Als das Kind zur Welt kommt, platzt selbst dieser Traum. Das Kind kommt schwerkrank zur Welt – viele Kinder werden in dieser Zeit in Japan krank geboren. Eine Krankheit, die alles verändert und alles einnimmt: Eine Deformierung am Kopf, eine Verwundung auf dem Weg in diese Welt, so dass der Junge aussieht wie „Apollinaire auf dem Schlachtfeld“. Fortan versucht Bird, dieser Situation, den Ketten, die sich um ihn schlingen, der Verantwortung zu entkommen und die richtigen Entscheidungen zu treffen. Aber wie?

Seine Frau, die nach der Entbindung geschwächt in einem anderen Krankenhaus liegt als ihr Kind, wird vom Rest der Familie abgeschirmt, weiß nicht, wie es um das Kind bestellt ist. Bird allein wird von Familie und Gesellschaft vor die Frage gestellt, wie es weitergehen soll.

Gezeigte Einträge

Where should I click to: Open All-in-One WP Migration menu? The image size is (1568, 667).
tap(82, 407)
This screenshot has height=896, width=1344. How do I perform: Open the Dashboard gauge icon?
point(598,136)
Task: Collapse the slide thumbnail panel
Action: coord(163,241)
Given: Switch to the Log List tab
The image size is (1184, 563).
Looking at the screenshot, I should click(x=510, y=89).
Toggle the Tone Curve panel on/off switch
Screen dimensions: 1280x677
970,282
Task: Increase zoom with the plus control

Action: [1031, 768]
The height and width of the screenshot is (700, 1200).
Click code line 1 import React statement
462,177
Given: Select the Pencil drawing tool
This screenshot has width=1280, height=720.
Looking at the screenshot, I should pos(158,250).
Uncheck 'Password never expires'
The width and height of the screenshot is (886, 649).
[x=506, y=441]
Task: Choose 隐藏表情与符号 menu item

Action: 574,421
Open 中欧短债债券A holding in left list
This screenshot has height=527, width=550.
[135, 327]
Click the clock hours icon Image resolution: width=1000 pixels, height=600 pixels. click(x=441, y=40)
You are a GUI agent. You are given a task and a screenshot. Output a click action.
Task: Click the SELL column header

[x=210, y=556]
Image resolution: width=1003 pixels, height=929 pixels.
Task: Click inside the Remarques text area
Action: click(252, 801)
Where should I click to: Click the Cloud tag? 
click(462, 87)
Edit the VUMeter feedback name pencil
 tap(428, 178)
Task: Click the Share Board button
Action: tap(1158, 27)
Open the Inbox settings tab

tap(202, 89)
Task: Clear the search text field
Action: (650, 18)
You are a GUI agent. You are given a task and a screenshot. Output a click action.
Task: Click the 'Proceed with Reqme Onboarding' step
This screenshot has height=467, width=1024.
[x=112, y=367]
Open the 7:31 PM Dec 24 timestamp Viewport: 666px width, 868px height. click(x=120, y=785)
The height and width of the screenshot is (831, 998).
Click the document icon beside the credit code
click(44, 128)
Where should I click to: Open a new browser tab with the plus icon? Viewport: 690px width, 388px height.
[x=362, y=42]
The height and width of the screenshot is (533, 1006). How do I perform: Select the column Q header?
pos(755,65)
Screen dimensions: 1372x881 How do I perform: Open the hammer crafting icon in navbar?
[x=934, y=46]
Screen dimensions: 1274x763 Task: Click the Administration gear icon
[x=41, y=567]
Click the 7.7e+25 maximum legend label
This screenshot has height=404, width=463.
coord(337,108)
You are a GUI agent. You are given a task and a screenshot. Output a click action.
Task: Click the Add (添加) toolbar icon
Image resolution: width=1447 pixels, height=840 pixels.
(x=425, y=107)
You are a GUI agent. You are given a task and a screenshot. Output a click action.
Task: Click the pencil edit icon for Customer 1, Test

Arbeitsanweisungen
• 1. Wo liegt Birds Frau nach der Entbindung laut dem Text über Bird und sein krankes Kind?
• 2. Gib aus dem Text über Bird und sein krankes Kind den Abschnitt wörtlich aus, beginnend bei „Seine Frau, die“ und endend bei „es weitergehen soll.“.
• 3. Führe den Text über Bird und sein krankes Kind im Anschluss an seinen letzten Satz weiter.

Erwartete Ausgaben
• 1. In einem anderen Krankenhaus als ihr Kind.

• 2.
Seine Frau, die nach der Entbindung geschwächt in einem anderen Krankenhaus liegt als ihr Kind, wird vom Rest der Familie abgeschirmt, weiß nicht, wie es um das Kind bestellt ist. Bird allein wird von Familie und Gesellschaft vor die Frage gestellt, wie es weitergehen soll.

• 3.
Eine schier unmögliche Anforderung. Vereinzelt, verzweifelt, auf sich zurückgeworfen, sieht er sich im Verlauf der Geschichte mit Angst und Schuld konfrontiert, aber auch mit Befreiung, weil die allein durch die Krankheit des Kindes geschaffene außergewöhnliche Situation ihn an den Rand des Existentiellen treibt. Genaugenommen ist es nicht die Krankheit des Kindes, die ihn in Bedrängnis bringt, sondern die ärztlich verordnete Sichtweise darauf, die davon geprägt ist, dass die Ärzte das Kind als nicht lebensfähig und damit nicht lebenswert einstufen. Sie machen es zu einem vermeintlichen „Monsterbaby“.